Lesions of COVID-19 patients were mainly focus on the lung, but other organs may also have different degrees of damage. Patients with CVD had higher rate of acute liver injury and acute renal injury in hospitalization. A study reported that specific expression of ACE2 in bile duct cells may lead to liver injury after SARS-CoV-2 infection. Patients with CVD had poor compensatory ability of cardiac function and inflammatory storm, which exacerbated microcirculation ischemia and hypoxia of liver cells and further aggravated liver function injury. As the organ with high expression of ACE2, kidney was the primary target of injury.

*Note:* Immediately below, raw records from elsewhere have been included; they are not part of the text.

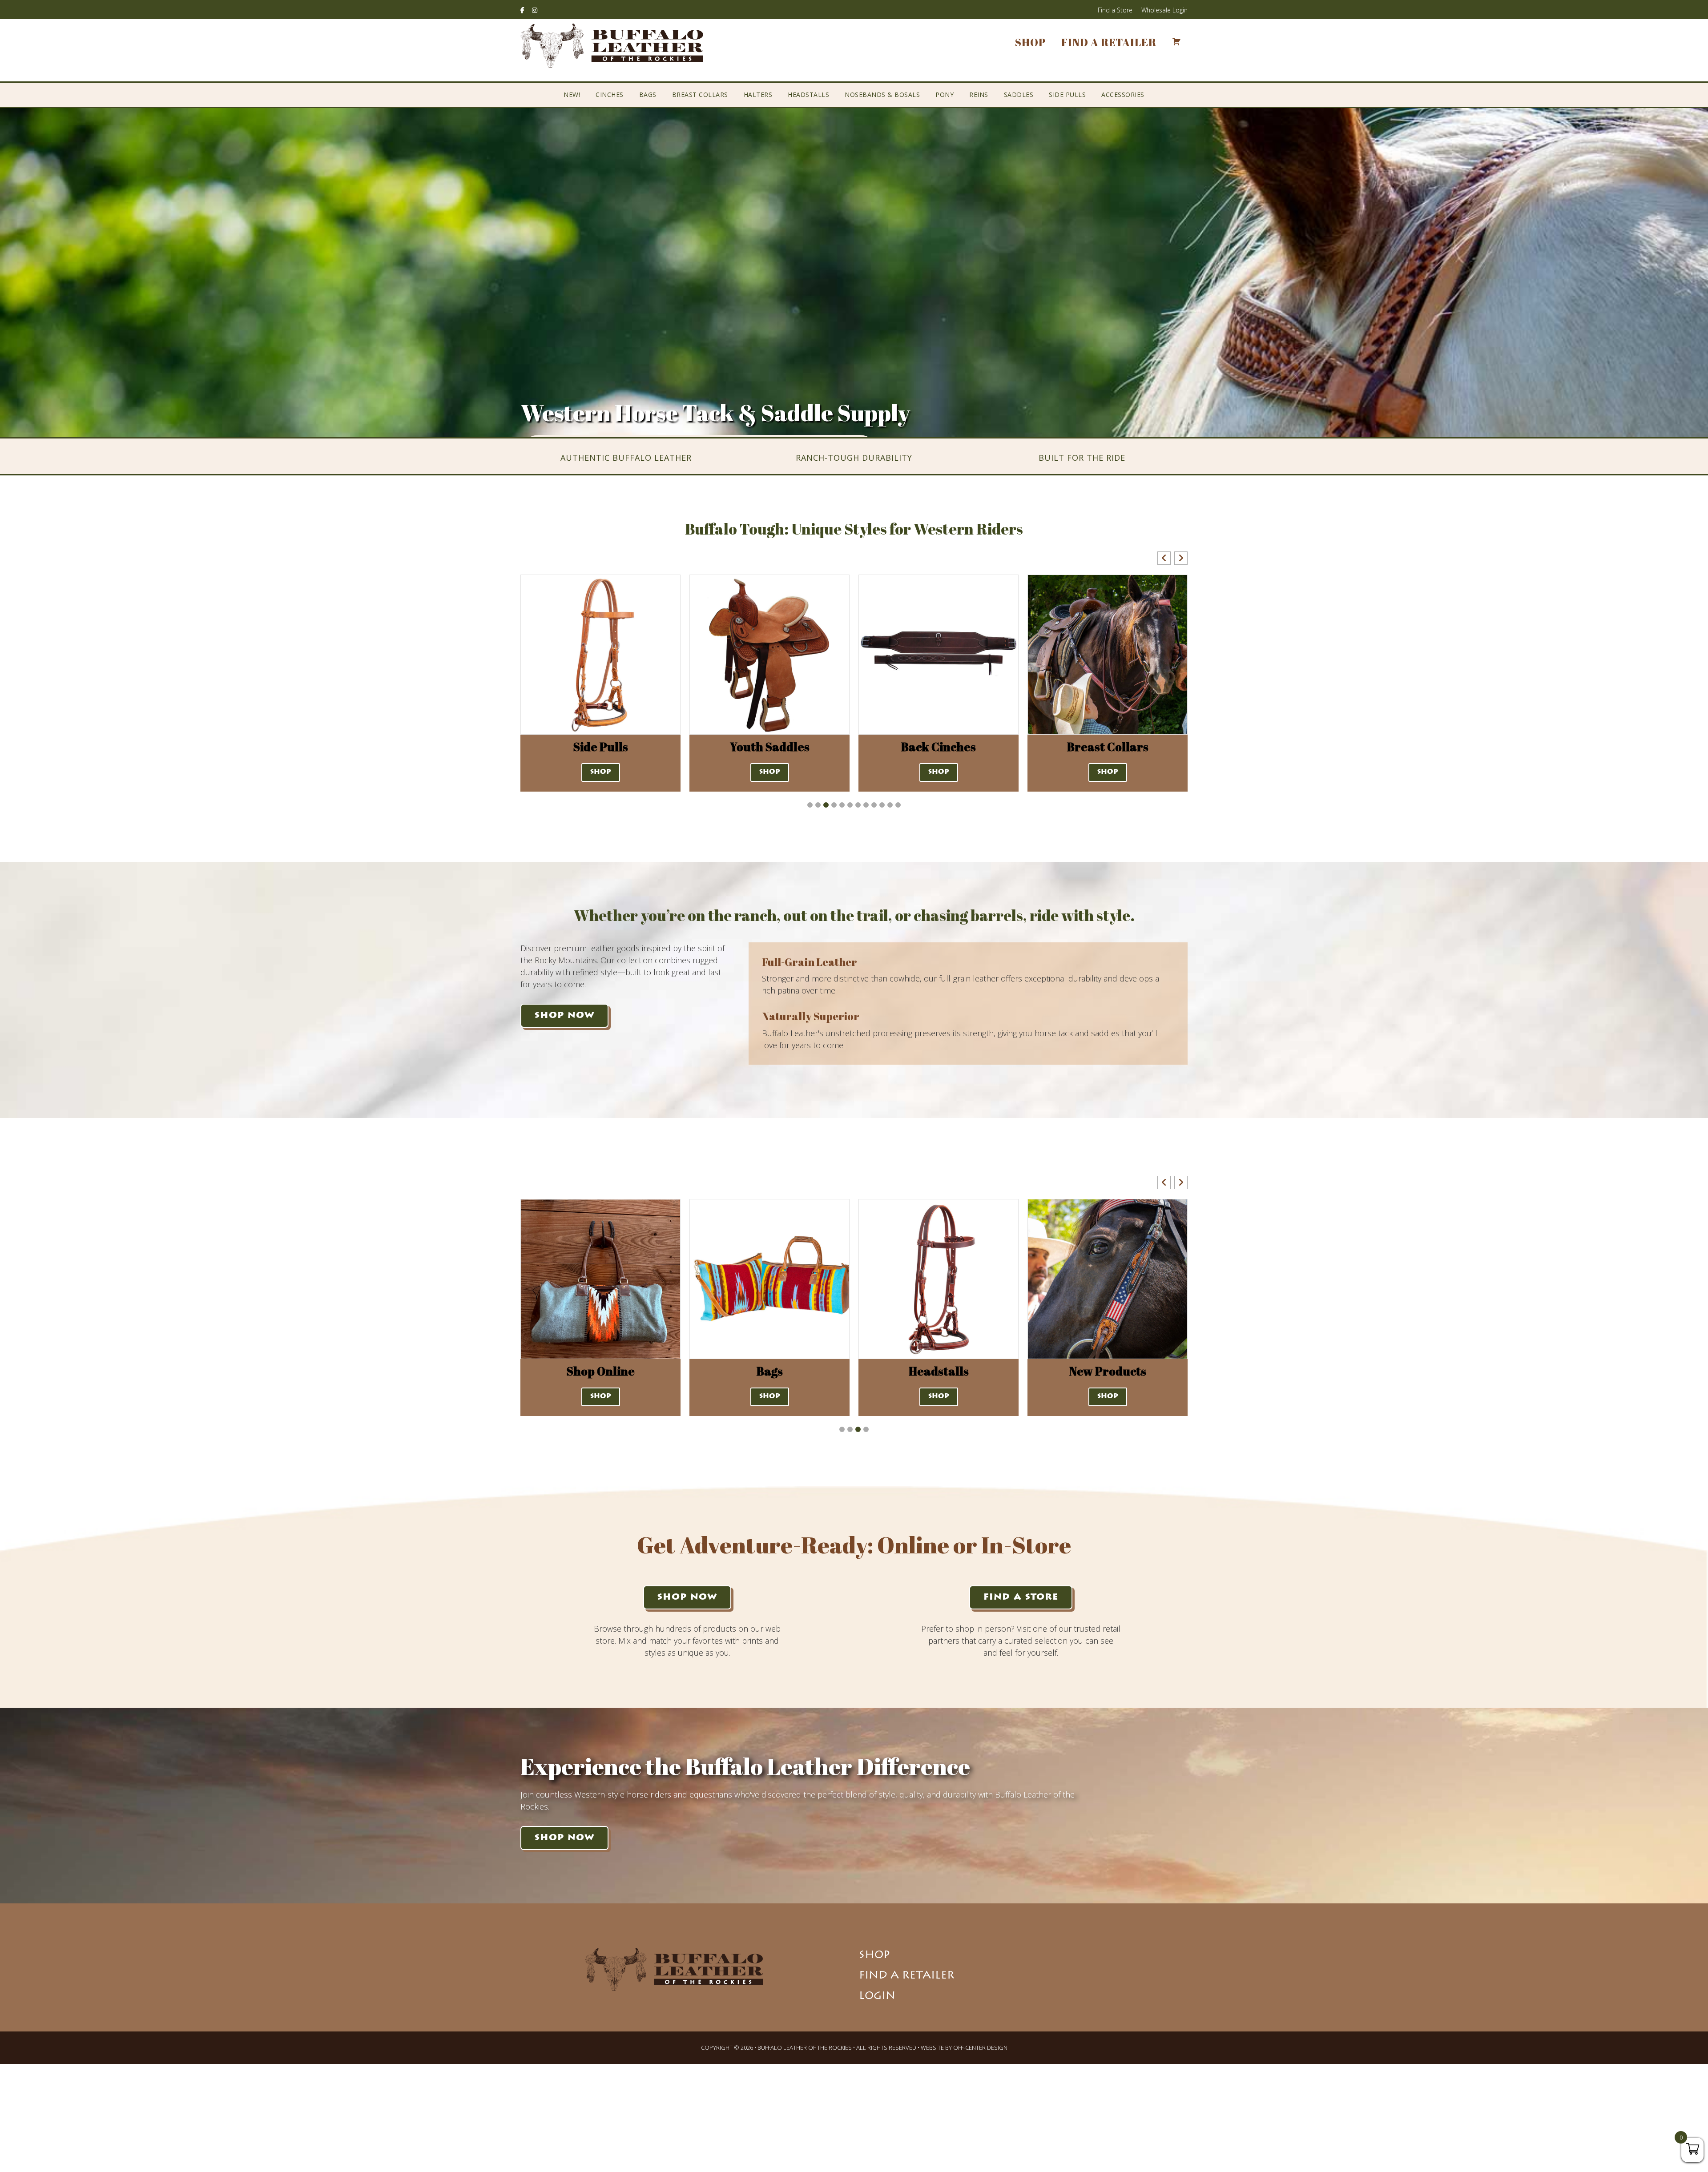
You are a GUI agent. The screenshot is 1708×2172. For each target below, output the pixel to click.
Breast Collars (700, 94)
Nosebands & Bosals (882, 94)
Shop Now (564, 1015)
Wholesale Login (1164, 10)
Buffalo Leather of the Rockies (611, 46)
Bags (648, 94)
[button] (1164, 558)
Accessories (1122, 94)
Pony (944, 94)
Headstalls (808, 94)
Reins (978, 94)
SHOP (600, 772)
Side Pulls (1067, 94)
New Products (938, 1371)
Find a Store (1115, 10)
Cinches (610, 94)
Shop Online (1108, 1371)
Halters (758, 94)
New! (572, 94)
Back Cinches (769, 747)
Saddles (1019, 94)
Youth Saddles (600, 747)
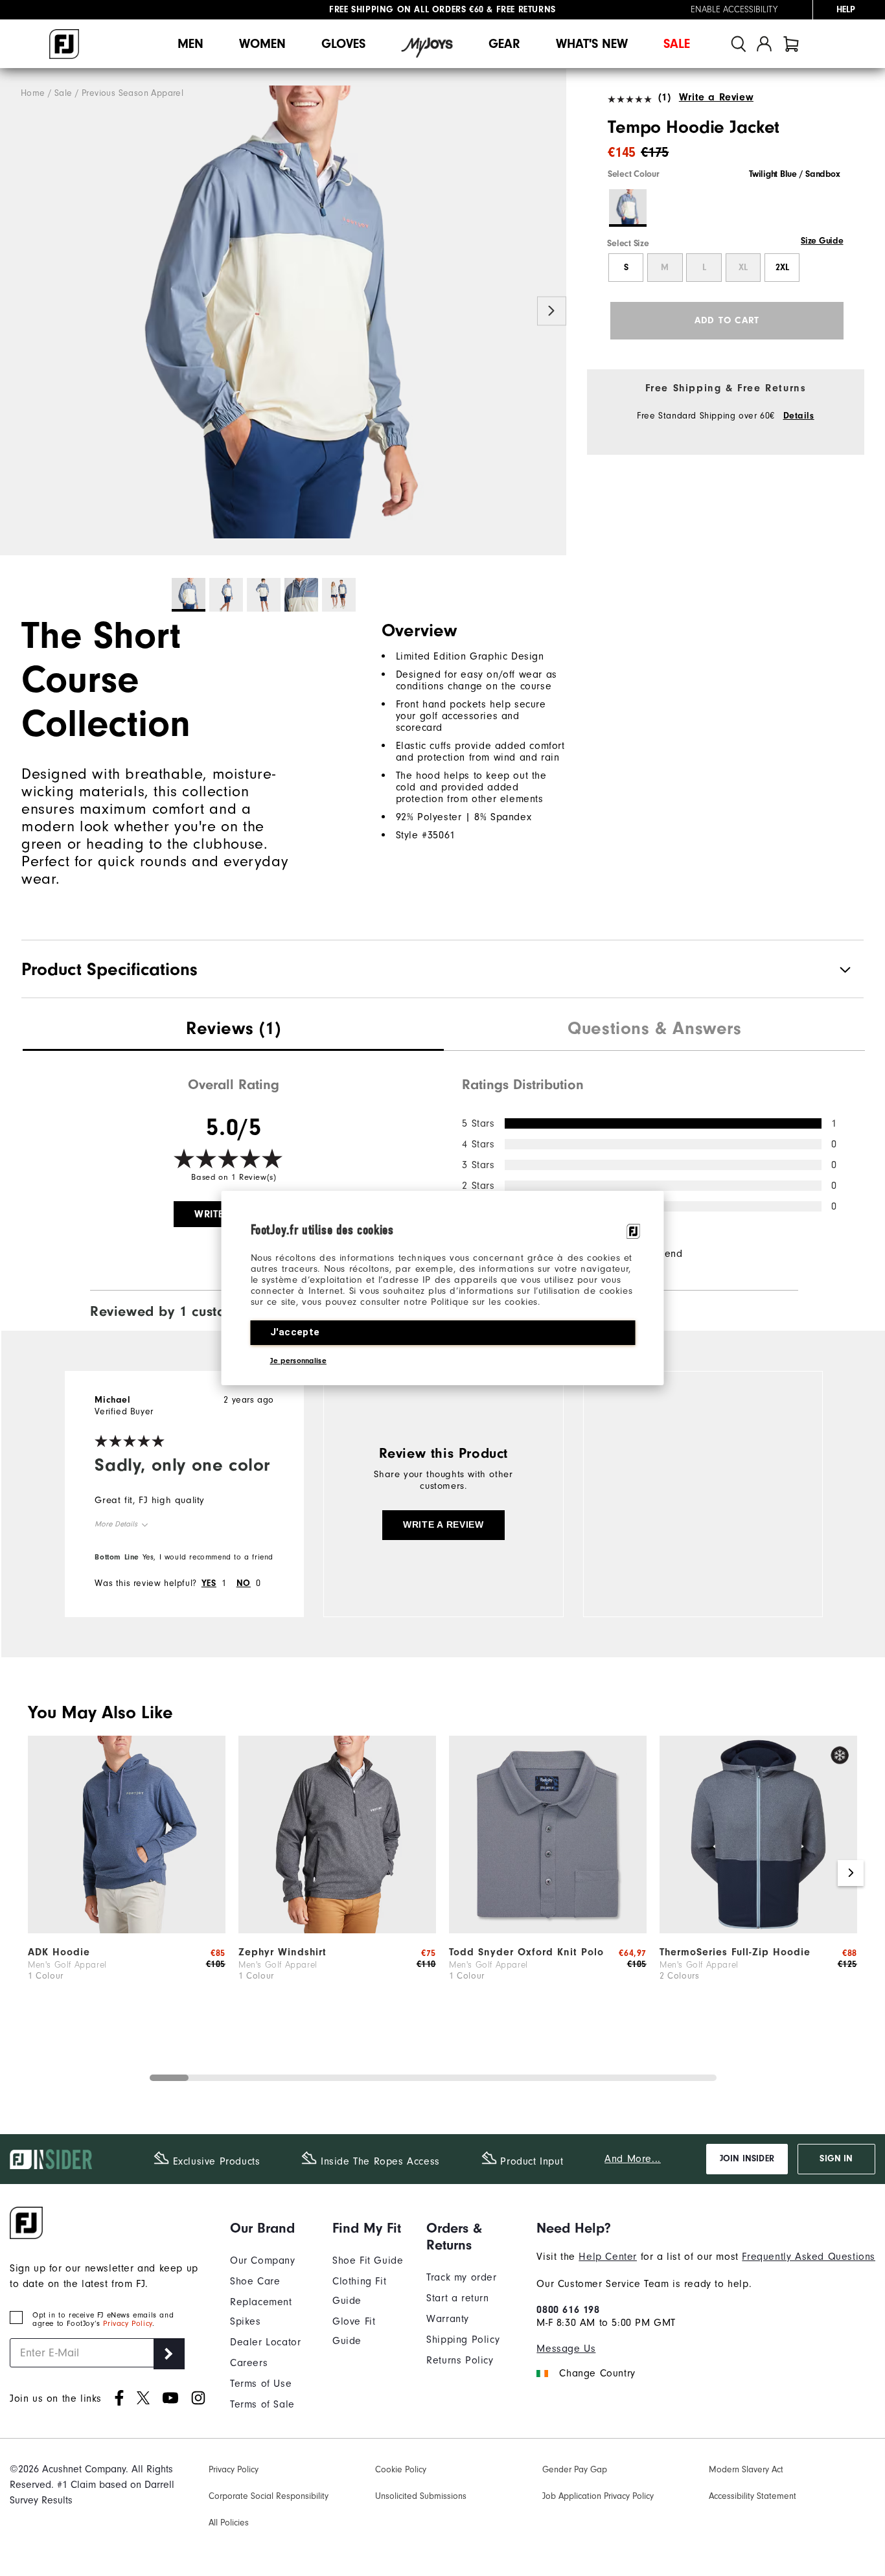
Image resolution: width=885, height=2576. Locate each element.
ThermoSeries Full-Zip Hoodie (735, 1952)
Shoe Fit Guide (367, 2260)
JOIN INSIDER (747, 2159)
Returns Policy (459, 2360)
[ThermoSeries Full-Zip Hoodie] (758, 1930)
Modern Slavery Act (746, 2470)
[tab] (791, 43)
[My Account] (764, 43)
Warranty (447, 2319)
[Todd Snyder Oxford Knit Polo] (548, 1930)
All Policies (229, 2523)
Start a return (457, 2298)
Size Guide (822, 241)
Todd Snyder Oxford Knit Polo (526, 1952)
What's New (592, 43)
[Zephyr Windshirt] (337, 1930)
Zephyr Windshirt (282, 1952)
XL (743, 267)
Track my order (461, 2277)
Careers (249, 2363)
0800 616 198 (567, 2310)
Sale (676, 43)
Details (798, 416)
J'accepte (295, 1332)
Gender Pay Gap (574, 2470)
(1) (664, 97)
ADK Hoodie (59, 1952)
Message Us (565, 2348)
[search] (739, 43)
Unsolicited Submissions (420, 2496)
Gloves (343, 43)
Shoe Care (255, 2281)
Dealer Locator (265, 2342)
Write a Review (716, 97)
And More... (632, 2159)
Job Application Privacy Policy (598, 2496)
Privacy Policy (127, 2323)
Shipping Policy (463, 2339)
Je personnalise (298, 1360)
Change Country (597, 2373)
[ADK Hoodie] (126, 1930)
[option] (283, 312)
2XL (782, 267)
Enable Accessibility (734, 10)
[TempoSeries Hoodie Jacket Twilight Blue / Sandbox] (283, 312)
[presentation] (233, 1030)
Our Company (262, 2260)
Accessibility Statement (752, 2496)
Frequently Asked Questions (808, 2256)
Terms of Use (261, 2383)
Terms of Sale (262, 2404)
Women (262, 43)
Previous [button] (14, 310)
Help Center (608, 2256)
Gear (504, 43)
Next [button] (551, 310)
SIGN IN (836, 2159)
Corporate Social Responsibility (268, 2496)
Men (190, 43)
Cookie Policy (400, 2470)
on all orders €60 (406, 10)
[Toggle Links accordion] (271, 2228)
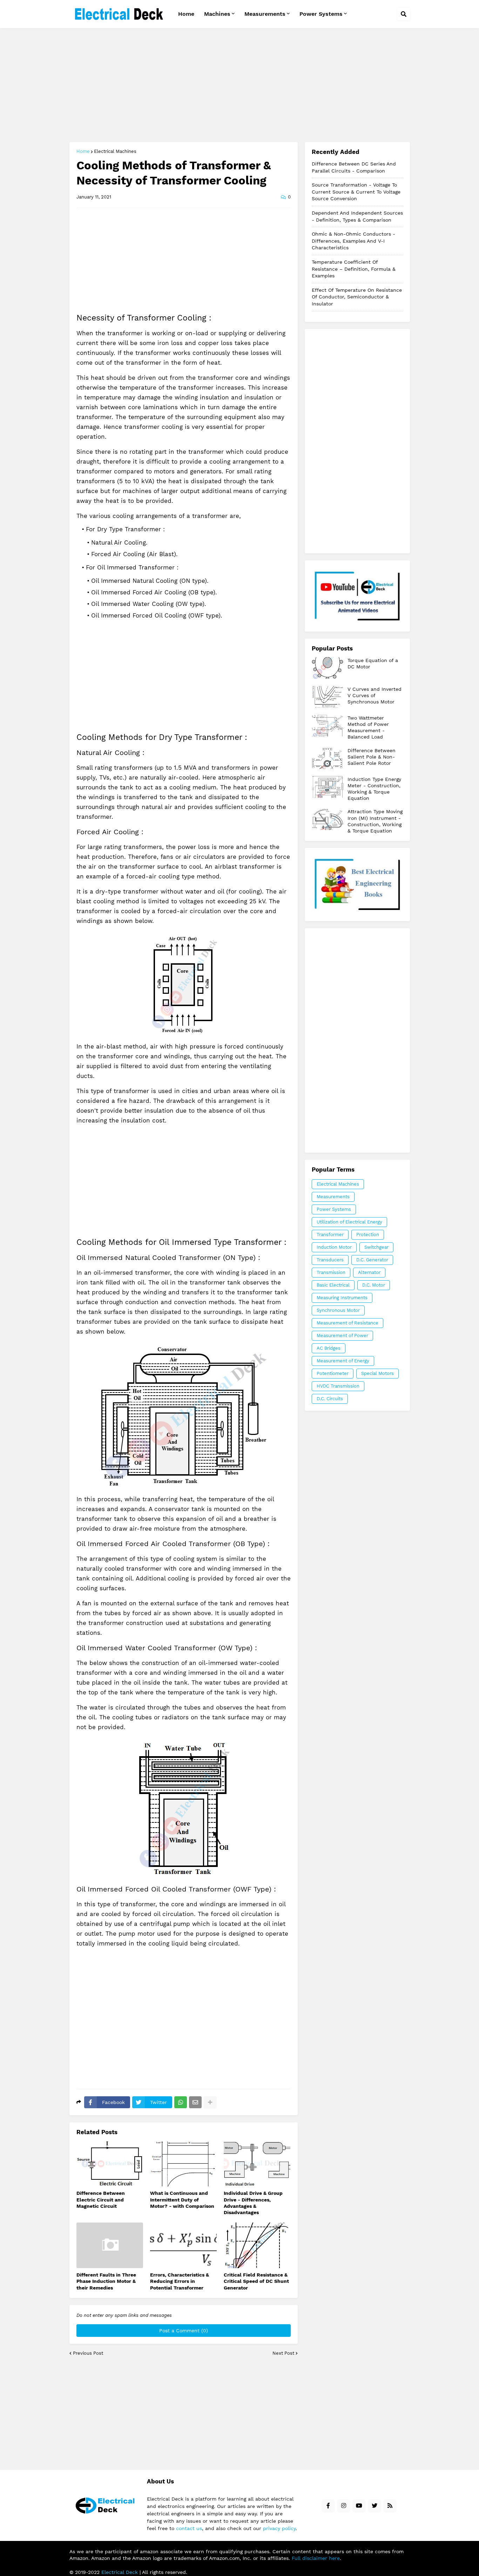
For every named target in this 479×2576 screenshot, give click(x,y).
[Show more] (210, 2102)
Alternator (369, 1272)
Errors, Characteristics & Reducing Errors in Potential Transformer (179, 2281)
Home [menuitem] (186, 14)
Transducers (330, 1259)
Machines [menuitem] (217, 14)
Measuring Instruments (342, 1297)
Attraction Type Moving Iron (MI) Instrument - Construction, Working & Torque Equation (375, 821)
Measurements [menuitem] (264, 14)
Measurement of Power (342, 1335)
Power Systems (334, 1209)
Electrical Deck (119, 2572)
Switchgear (376, 1247)
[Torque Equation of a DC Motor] (327, 668)
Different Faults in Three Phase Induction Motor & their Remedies (106, 2281)
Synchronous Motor (338, 1310)
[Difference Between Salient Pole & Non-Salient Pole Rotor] (327, 758)
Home (83, 151)
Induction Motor (334, 1247)
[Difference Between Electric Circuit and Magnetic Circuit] (109, 2163)
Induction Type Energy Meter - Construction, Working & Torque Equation (374, 788)
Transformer (330, 1234)
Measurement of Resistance (347, 1323)
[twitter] (374, 2505)
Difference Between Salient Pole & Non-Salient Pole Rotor (372, 757)
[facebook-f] (328, 2505)
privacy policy (279, 2528)
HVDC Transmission (338, 1386)
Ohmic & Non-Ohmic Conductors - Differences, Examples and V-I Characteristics (353, 240)
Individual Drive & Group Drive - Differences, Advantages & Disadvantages (253, 2202)
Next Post (283, 2353)
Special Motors (377, 1373)
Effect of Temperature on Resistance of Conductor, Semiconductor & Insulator (357, 296)
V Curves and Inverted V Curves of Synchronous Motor (375, 695)
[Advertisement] (239, 86)
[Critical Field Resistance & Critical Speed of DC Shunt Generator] (257, 2245)
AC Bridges (328, 1348)
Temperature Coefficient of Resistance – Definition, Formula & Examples (354, 268)
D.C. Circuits (330, 1398)
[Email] (195, 2102)
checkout (357, 884)
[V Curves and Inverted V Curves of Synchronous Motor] (327, 697)
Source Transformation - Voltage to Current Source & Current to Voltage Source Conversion (356, 191)
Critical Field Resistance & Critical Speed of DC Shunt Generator (256, 2281)
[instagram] (344, 2505)
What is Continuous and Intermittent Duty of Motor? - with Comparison (182, 2199)
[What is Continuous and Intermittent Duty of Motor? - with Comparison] (183, 2163)
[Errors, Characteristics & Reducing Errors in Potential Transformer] (183, 2245)
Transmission (331, 1272)
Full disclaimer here (316, 2558)
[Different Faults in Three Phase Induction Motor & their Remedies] (109, 2245)
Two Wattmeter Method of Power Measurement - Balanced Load (368, 727)
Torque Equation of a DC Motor (373, 663)
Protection (367, 1234)
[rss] (390, 2505)
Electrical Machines (115, 151)
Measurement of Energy (343, 1360)
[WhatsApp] (180, 2102)
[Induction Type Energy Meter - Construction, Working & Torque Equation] (327, 787)
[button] (403, 14)
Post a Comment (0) (183, 2330)
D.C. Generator (372, 1259)
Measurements (333, 1196)
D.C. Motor (373, 1285)
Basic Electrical (333, 1285)
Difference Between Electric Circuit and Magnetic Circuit (100, 2199)
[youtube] (359, 2505)
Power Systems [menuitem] (321, 14)
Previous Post (88, 2353)
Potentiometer (333, 1373)
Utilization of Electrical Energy (349, 1222)
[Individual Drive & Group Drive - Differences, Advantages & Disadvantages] (257, 2163)
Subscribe (357, 595)
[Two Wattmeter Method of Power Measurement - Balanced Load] (327, 725)
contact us (189, 2528)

Furthermore, pneumonia caused by SARS-CoV-2 infection caused gas exchange disorders, acidosis and oxygen-free radicals during anoxic reperfusion made patients more prone to renal dysfunction.

This study has several limitations. First, this is a single-center descriptive study, the patients included in this study were early stages of the epidemic, coronaviruses at this stage were more virulent. Data from more centers and more patient populations are needed to further confirm the relationship between CVD and COVID-19. Secondly, due to limited medical resources and time for diagnosis in the outbreak, there was a lack of some important laboratory data for the patients, such as echocardiography, electrocardiogram and cytokines. Finally, this study only observed the starting point and results of patients, lacking dynamic observation of disease progression.

Conclusions

Older age (≥65 years old) and CVD are independent risk factors for COVID-19 patients. COVID-19 patients with CVD were more severe and had higher mortality rate, early intervention and vigilance should be taken.